**Exercise instructions**
Within the entries below, the lines from the one with "Focus the Postleitzahl input field" through the one with "The width and height of the screenshot is (1247, 701)." are to be set down exactly, both ends kept.

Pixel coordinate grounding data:
++++++++++++++++++++

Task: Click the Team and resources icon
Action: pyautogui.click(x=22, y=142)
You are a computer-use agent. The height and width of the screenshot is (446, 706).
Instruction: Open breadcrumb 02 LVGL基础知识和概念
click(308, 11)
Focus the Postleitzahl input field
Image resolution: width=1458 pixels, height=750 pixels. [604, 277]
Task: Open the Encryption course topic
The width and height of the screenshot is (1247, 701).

++++++++++++++++++++

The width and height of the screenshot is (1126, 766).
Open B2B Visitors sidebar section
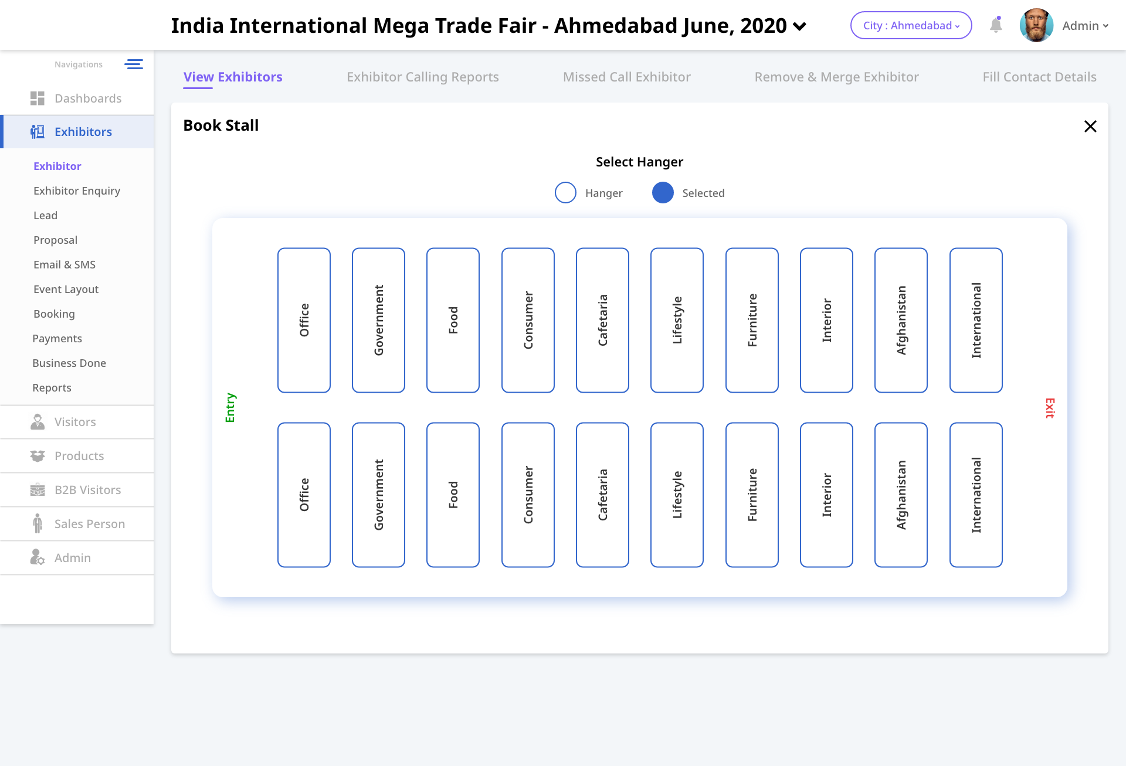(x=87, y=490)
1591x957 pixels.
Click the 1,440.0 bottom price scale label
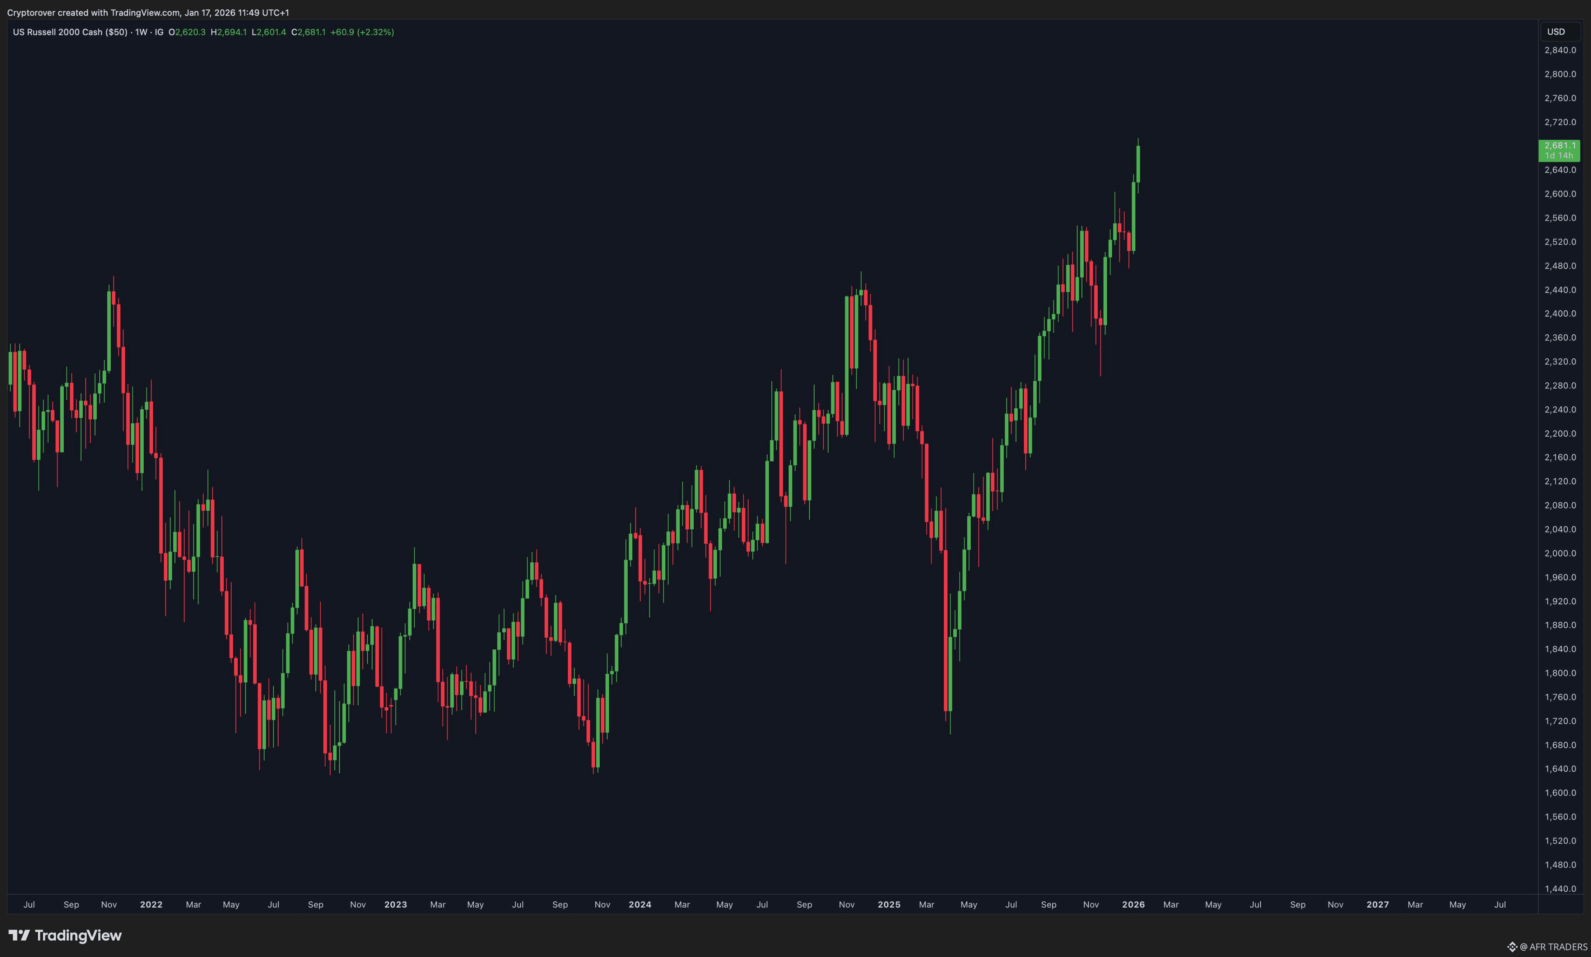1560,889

++++++++++++++++++++

**Written answer**
Focus the Postleitzahl input field
Image resolution: width=1458 pixels, height=750 pixels. [604, 277]
Task: Open the Encryption course topic
The width and height of the screenshot is (1247, 701).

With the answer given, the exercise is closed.